Even if we were not convinced that the error was harmless, the failure to object to an instruction before the court is closed to deliberate constitutes a waiver of the objection on appeal in the absence of plain error. United States v. Fisher, 21 M.J. 327 (C.M.A. 1986); R.C.M. 920(f). As we have noted, the appellant’s trial defense counsel acquiesced in the judge’s instructions in this regard, and unless the erroneous instruction constituted plain error, the appellant has no basis on which to claim relief. “In order to constitute plain error, the error must not only be both obvious and substantial, it must also have ‘had an unfair prejudicial impact on the jury’s deliberations.’ ” Fisher, 21 M.J. at 328 (quoting United States v. Young, 470 U.S. 1, 16 n. 14, 105 S.Ct. 1038, 1046 n. 14, 84 L.Ed.2d 1 (1985)). In this respect, the rationale that leads us to conclude that the instructional error was harmless also leads us to conclude that the mistake did not constitute plain error.
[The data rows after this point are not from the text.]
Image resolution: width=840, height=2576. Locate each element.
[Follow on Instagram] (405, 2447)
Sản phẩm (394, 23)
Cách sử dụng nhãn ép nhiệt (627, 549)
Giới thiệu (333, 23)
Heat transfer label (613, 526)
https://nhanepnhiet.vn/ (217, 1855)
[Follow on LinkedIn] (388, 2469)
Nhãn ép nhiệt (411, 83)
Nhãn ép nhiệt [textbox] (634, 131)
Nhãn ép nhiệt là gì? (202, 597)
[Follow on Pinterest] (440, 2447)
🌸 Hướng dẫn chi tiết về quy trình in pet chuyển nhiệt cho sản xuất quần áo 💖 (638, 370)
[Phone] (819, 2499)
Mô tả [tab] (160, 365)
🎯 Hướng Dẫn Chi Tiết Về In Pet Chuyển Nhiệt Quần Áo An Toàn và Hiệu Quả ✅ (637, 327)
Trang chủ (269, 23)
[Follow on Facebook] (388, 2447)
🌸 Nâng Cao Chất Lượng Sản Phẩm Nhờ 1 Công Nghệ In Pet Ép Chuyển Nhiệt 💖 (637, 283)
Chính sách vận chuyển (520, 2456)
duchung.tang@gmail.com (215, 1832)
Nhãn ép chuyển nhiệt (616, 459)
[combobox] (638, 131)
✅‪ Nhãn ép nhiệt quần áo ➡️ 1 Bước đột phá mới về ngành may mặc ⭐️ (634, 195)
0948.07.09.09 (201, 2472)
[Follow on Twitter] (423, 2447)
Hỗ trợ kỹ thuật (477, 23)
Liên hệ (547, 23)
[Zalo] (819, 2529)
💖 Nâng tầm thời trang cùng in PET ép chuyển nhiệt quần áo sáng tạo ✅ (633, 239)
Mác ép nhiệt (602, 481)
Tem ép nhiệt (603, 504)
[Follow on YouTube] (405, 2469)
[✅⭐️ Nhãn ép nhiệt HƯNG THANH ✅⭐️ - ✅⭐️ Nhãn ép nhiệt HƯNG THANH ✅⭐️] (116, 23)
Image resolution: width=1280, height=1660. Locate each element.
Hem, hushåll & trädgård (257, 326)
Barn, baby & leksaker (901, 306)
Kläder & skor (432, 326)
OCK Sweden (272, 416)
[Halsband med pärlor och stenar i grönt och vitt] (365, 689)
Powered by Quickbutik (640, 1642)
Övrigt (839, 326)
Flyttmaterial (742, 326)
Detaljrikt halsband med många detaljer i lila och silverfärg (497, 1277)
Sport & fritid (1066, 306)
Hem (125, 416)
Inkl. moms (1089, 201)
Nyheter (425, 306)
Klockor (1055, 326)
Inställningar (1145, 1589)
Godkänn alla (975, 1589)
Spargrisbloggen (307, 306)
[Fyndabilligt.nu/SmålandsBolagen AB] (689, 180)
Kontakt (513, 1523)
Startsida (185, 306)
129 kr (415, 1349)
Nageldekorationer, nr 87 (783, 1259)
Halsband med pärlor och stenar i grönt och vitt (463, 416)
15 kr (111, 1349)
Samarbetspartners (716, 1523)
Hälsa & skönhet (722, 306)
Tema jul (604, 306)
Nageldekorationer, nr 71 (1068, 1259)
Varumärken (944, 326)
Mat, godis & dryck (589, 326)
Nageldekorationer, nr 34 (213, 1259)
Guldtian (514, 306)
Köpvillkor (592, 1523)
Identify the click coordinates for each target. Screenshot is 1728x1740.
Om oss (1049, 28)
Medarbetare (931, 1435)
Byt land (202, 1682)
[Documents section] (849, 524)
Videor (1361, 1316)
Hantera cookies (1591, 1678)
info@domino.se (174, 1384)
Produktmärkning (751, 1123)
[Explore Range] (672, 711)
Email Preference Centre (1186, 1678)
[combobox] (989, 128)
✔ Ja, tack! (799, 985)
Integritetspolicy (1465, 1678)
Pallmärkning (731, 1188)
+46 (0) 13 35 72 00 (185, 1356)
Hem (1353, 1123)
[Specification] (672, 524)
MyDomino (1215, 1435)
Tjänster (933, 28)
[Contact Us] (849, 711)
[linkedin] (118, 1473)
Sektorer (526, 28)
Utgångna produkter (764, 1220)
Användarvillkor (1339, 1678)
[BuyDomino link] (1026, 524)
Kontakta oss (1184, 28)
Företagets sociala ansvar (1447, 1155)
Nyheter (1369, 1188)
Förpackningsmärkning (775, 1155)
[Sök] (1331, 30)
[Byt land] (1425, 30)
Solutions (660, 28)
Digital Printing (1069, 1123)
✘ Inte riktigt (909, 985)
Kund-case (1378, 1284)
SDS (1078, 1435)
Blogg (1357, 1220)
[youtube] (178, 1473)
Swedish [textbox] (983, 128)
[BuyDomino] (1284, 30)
So long as two-thirds of the members ultimately agreed upon the sentence that was announced, the possibility that a simple majority did not formally vote to reconsider with a view to increasing the punishment does not amount to a substantial error with an unfair, prejudicial impact. •
VII.
As to the appellant’s second assignment of error, we find the sentence adjudged to be an appropriate punishment under the circumstances of this case.
Accordingly, the findings and sentence as approved below are affirmed.
. I. THE MILITARY JUDGE ERRED WHEN HE ERRONEOUSLY INSTRUCTED THE MEMBERS THAT IF THEY VOTED TO RECONSIDER A PORTION OF A SENTENCE, EITHER TO INCREASE THE SENTENCE OR DECREASE IT, THE MEMBERS WERE NOT BOUND BY THEIR EARLIER DETERMINATION.
II. THE SENTENCE OF A REDUCTION TO PAY GRADE E-l AND A SENTENCE TO THREE YEARS CONFINEMENT IS INAPPROPRIATELY SEVERE CONSIDERING THE CIRCUMSTANCES OF THIS CASE.
. In light of the sentence ultimately adjudged and to avoid what appears to be an unnecessary complicating factor, we have assumed that the previously agreed upon sentence did not include confinement for more than 10 years.
. Vazquez touches upon but does not resolve the question concerning the status of the previously agreed upon sentence once a suggestion to reconsider has garnered the necessary affirmative votes. Although there is nothing in the Code or the Manual to suggest that a request to reconsider with a view to either increasing or decreasing a sentence should specify what aspect of the sentence is to be either increased or decreased, there is nothing that prohibits such specificity. But whether we view the sentence as a whole or as specific punishments within a sentence, the question remains whether the previously agreed upon sentence or the various punishments within it retain any vitality once the members have decided to reconsider.